Sin embargo, lo que se ve venir nada más alcancemos la posibilidad de vida en sus condiciones más normales, es que todos los países del mundo y sus diversas sociedades, enfrentaremos el duro efecto económico que una recesión ya reconocida por las más altas autoridades financieras se encargará de pegarnos con el duro látigo de su desatada violencia (es de recordarse el hecho de que en este país, hasta hoy existe un 57 por ciento de economía informal, y que crecerá, según estimaciones, dejando en la pobreza a otros 21 millones de mexicanos más).

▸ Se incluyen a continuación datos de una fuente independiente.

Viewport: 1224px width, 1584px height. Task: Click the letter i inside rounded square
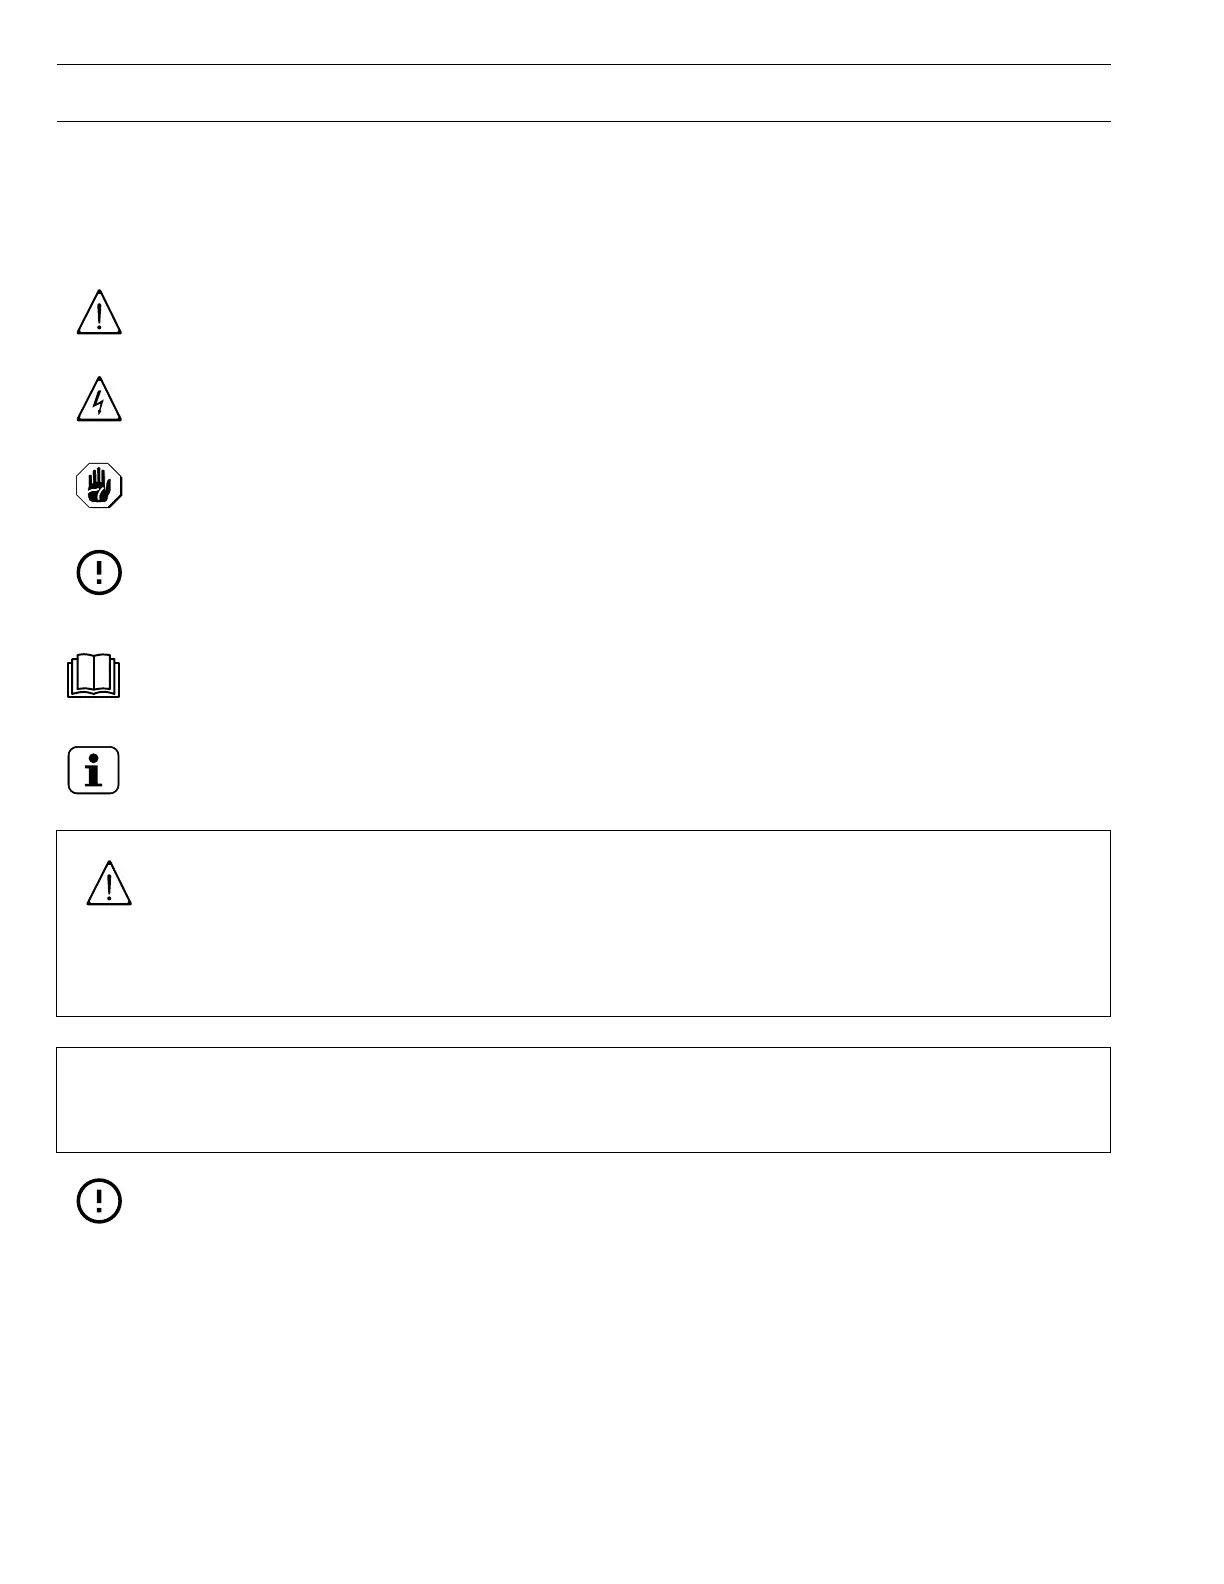coord(94,771)
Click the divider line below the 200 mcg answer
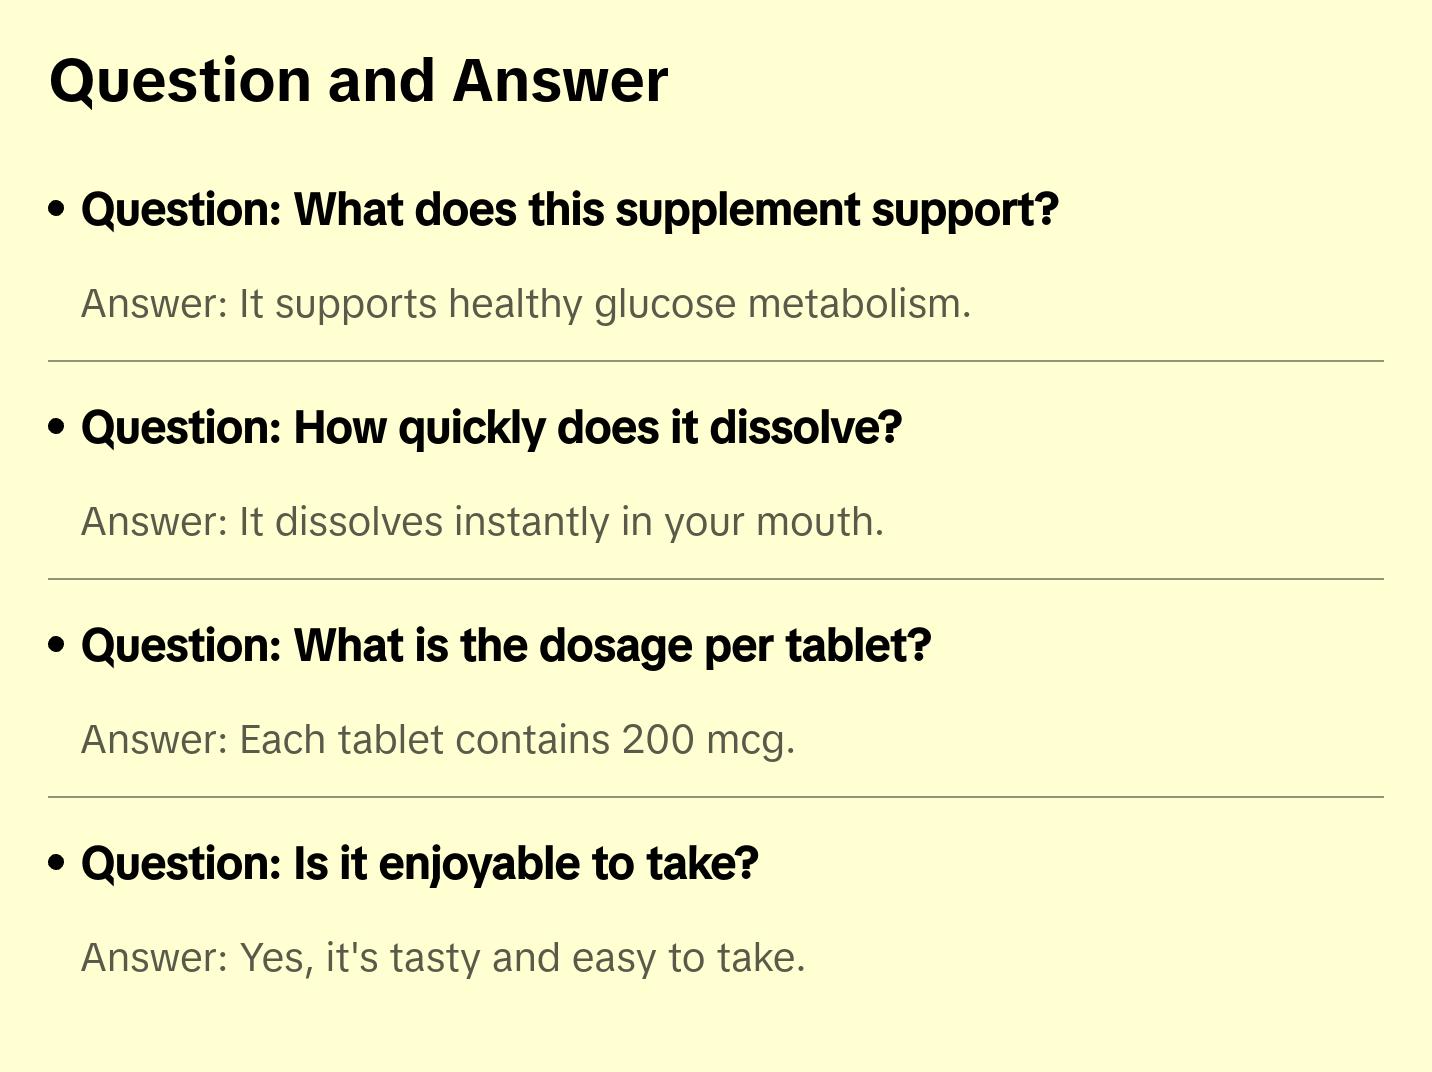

Un optimismo-pesimismo, como conflicto maniqueo sin precedentes, es desde este aquí y ahora parte de nuestro devenir. Adivinamos qué escenarios se vivirán, mismos que van a ser de una dureza terrible, y no pongo por delante ningún aspecto desolador. Basta la realidad que ya tenemos en frente para entender lo duro que será reintegrarnos a un ritmo que más o menos veníamos llevando.
Sin embargo, en lo taurino, que es parte sustancial por lo que ahora escribo, no hay una idea exacta sobre lo que habrá de hacerse para intentar recuperar al que ya de por sí era un espectáculo cargado de demasiada precarización; de ahí que se trate de un paciente vulnerable. Creo que, entre otros aspectos, debe renovarse todo, quedando intocada la tradición, a la que debe respetarse, pero también adaptarla a las nuevas condiciones que habrán de imponerse tras la crisis.

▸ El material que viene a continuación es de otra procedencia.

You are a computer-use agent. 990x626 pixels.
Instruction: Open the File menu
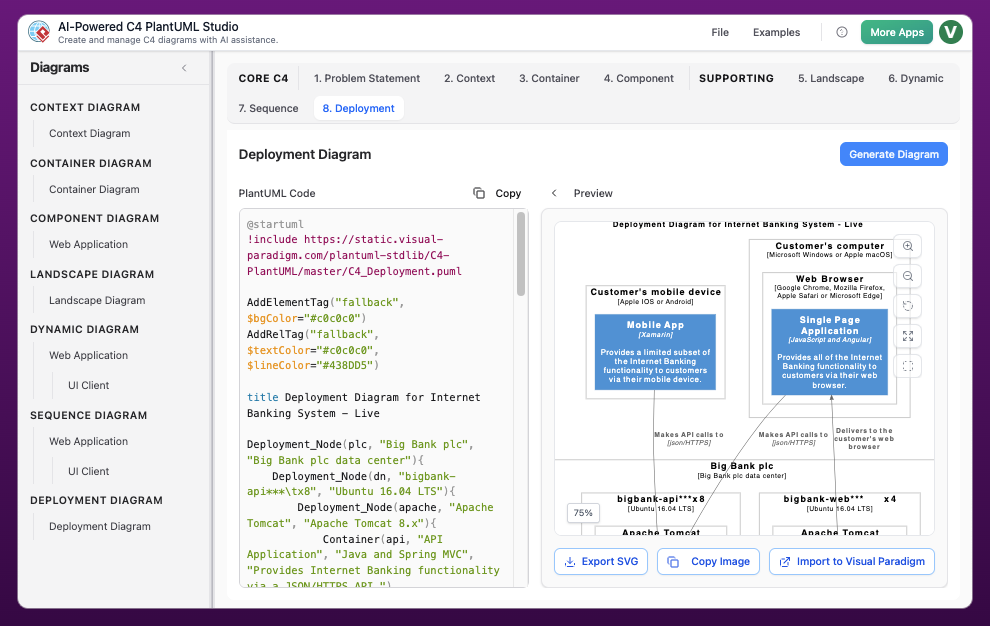[720, 32]

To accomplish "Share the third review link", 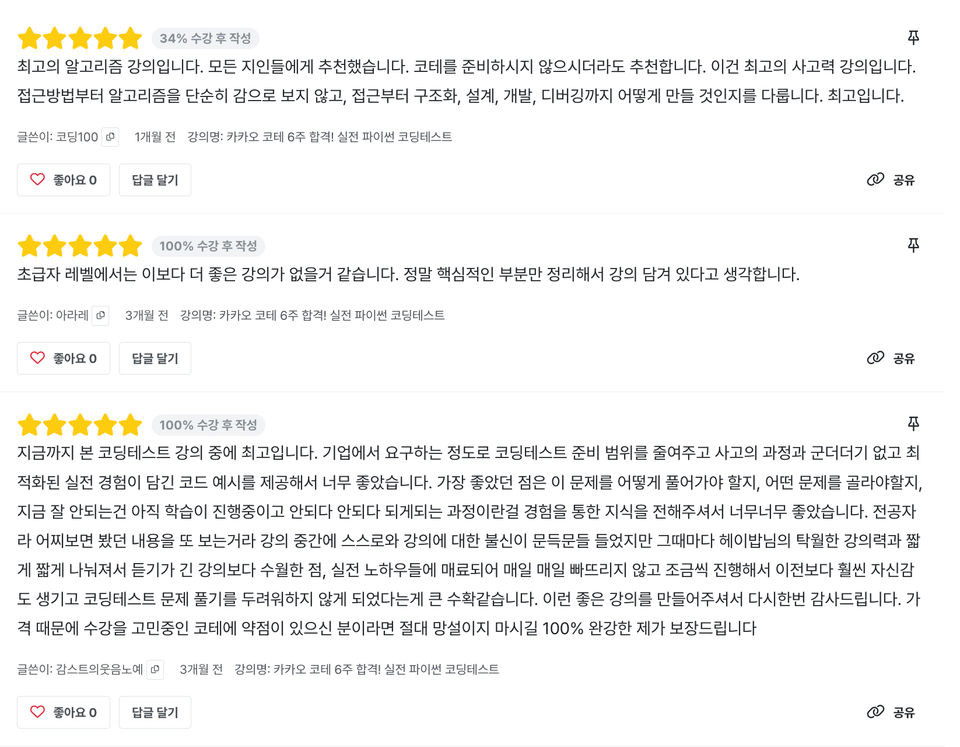I will (x=891, y=712).
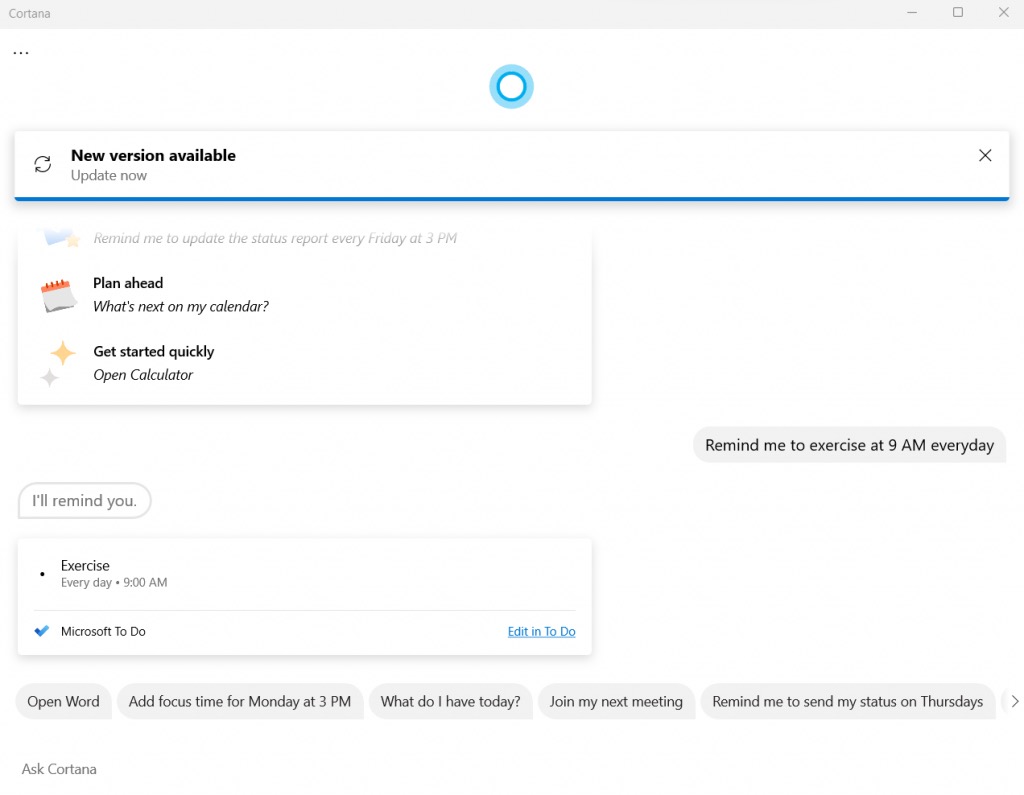Click the Microsoft To Do checkmark icon
The width and height of the screenshot is (1024, 795).
[41, 631]
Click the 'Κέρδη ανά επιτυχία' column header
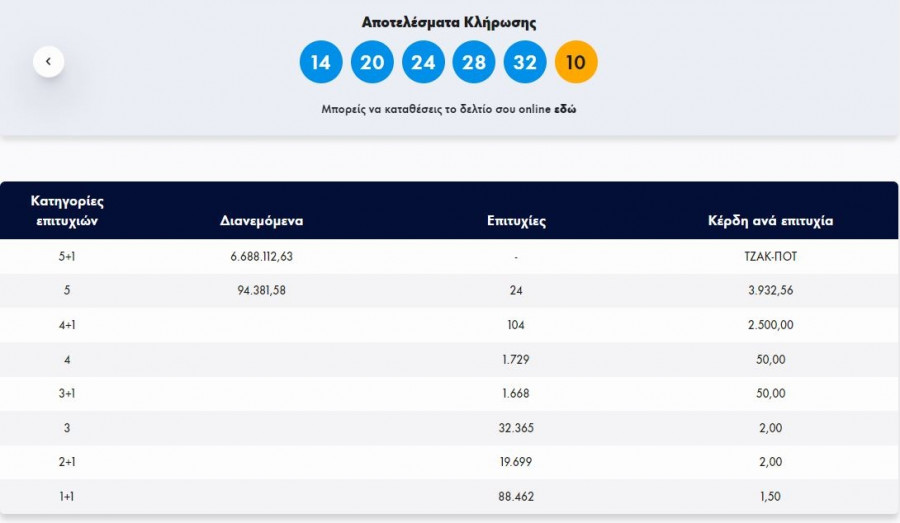 [770, 221]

Es necesario, que luego del suficiente daño ocasionado por diversas empresas a lo largo de las últimas tres décadas, y donde la fiesta se resistió a morir, puedan eliminarse sistemas monopólicos, de autorregulación y complacencia nada pertinente. A lo largo de todo ese tiempo, vimos ante la ciencia y paciencia de autoridades cómo dichas empresas, encargadas de administrar el espectáculo en la plaza capitalina, impusieron un modelo fallido, y va como ejemplo –entre otras cosas–, el instalar cantinas repartidas en el tendido numerado, lo que habla de un lamentable desaire en el que no parecían importar opiniones razonadas que hablaban de la poca seriedad con que se desarrollaba cada tarde con esa forma de proceder.

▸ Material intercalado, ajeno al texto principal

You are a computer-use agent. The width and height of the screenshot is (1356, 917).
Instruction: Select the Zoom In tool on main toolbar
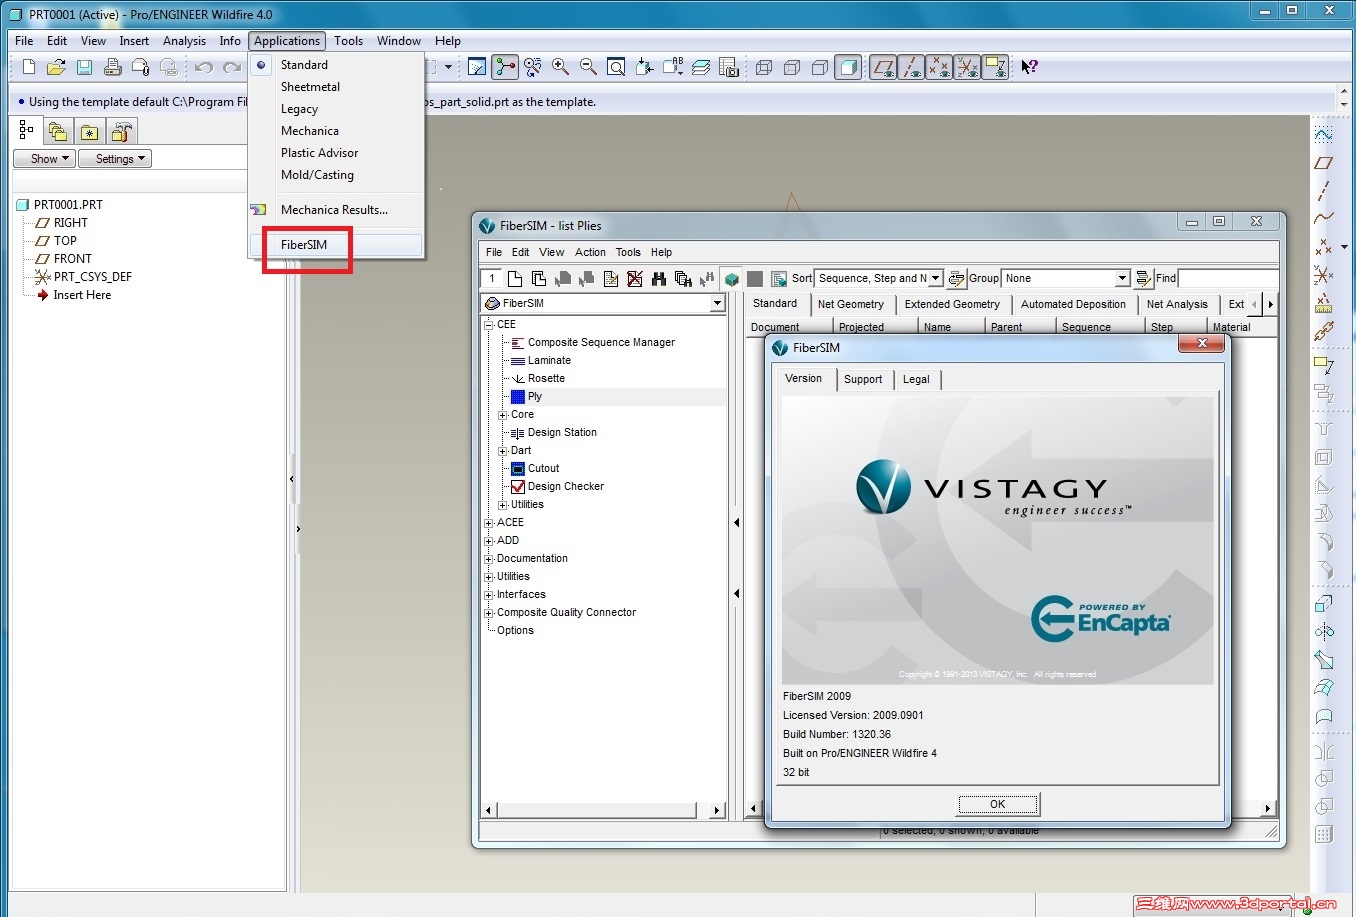[x=559, y=67]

Por ello, al privilegiar ese tipo de comercio, desconozco si permitido o no, el hecho es que es una razón más para que se hagan presentes nuevos empresarios, capaces de no abandonar lo que otros tuvieron abandonado (no sé si basten las malas entradas, incluso en tardes donde los carteles confeccionados parecían convocar multitudes, cosa que no ocurrió en la realidad, o lo inestable en credibilidad respecto a la presentación del ganado).
Queda claro que se impuso la autorregulación, su propia autoridad, mientras la otra autoridad, la de la alcaldía "Benito Juárez" mostraba cada vez que podía una débil ausencia, la de su autoridad misma. Con ejemplos como el mencionado, es que ya debe terminarse con el anticuado esquema de organización del espectáculo. Al caso anterior, debemos sumar otros factores tan complejos como poner al día o no el reglamento taurino, o el conflicto que enfrentará la cabaña brava mexicana, cuántas plazas abrirán y funcionarán y cuantas ya no. La siempre notoria presencia de mano de obra en todos los pasos, antes y después de cada festejo, el comercio fijo o informal que se genera.
Todo eso y mucho más, deberá someterse a estudios y decisiones conjuntas en donde se escuchen las opiniones de expertos, pero también de los que resulten directamente afectados, con objeto de generar una sinergia, cuya capacidad de solución sea radical (y ya sabemos que en los toros, hay tiempos de espera muy especiales, o sujetos al desarrollo de una temporada o de una feria).
Si en realidad queremos que esto se mantenga y recupere condiciones de estabilidad que garanticen permanencia y pervivencia, tendremos que trabajar y cooperar seriamente con vistas a una más rápida y garantizada mejoría. De otra manera, podría suceder lo inevitable.